[What is needed]
Everything in the listing should be copied exactly, save for the pictures.

[Data shown]

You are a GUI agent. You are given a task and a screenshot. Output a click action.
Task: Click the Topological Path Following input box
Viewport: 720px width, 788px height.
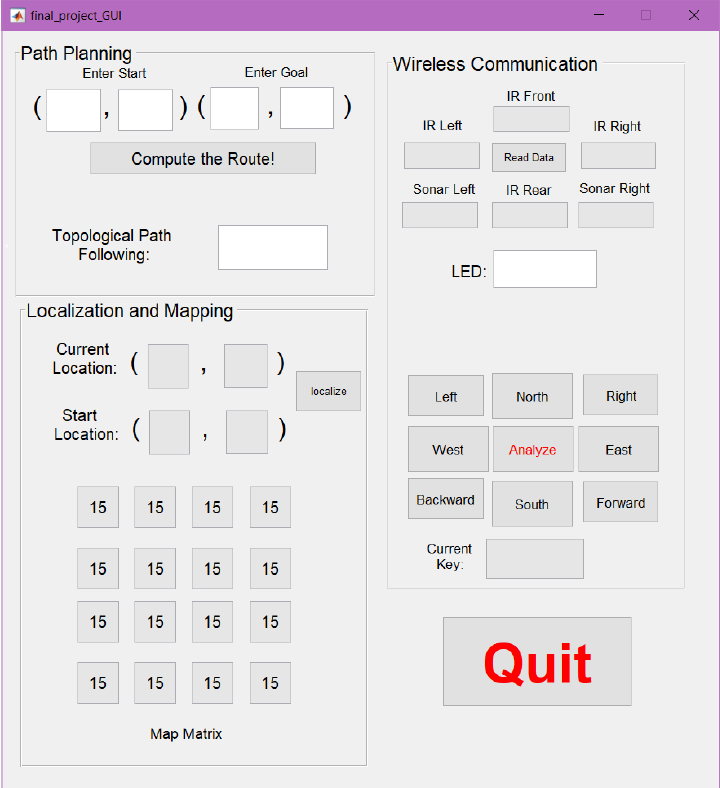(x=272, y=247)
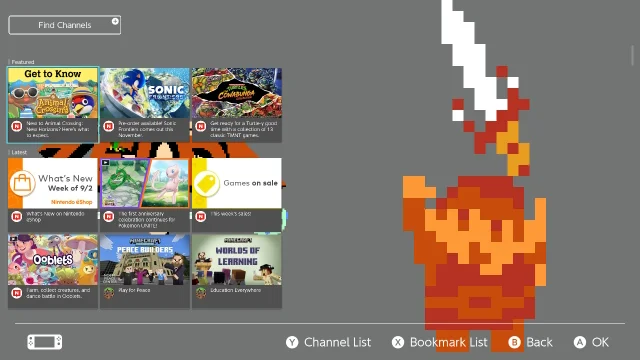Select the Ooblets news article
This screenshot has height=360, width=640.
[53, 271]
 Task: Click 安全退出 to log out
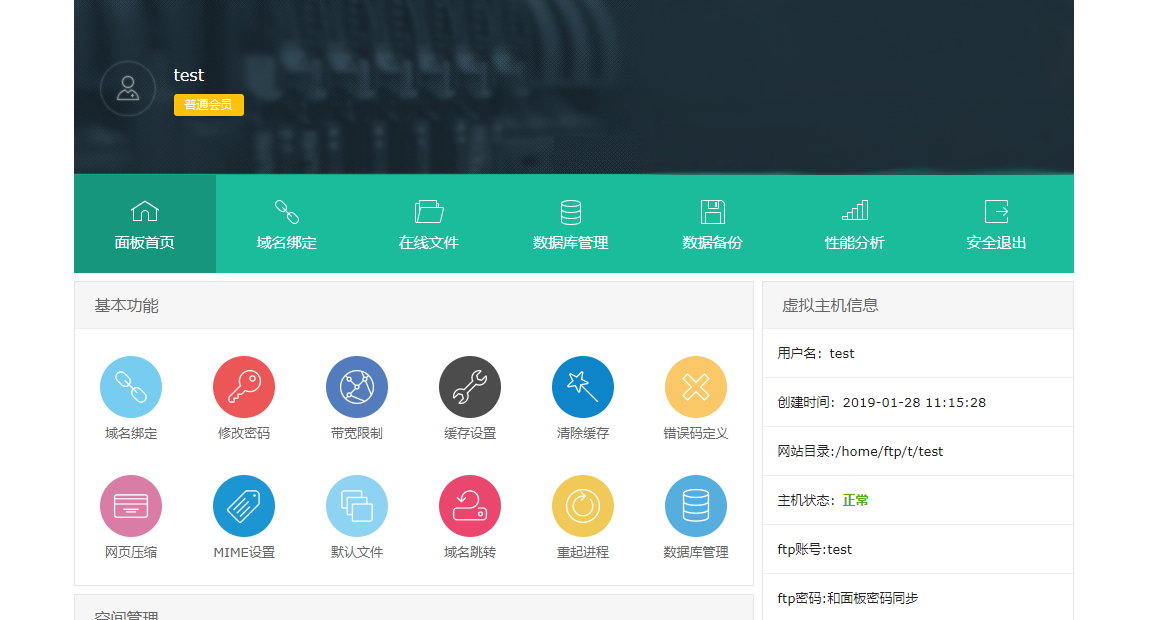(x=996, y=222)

[Answer to this task]
You are a GUI agent. You are given a task and a screenshot. Output a click action.
Task: Click the Topological Path Following input box
Viewport: 720px width, 788px height.
(x=272, y=247)
Select the Ooblets news article
This screenshot has height=360, width=640.
[53, 271]
 Task: Click 安全退出 to log out
(x=996, y=222)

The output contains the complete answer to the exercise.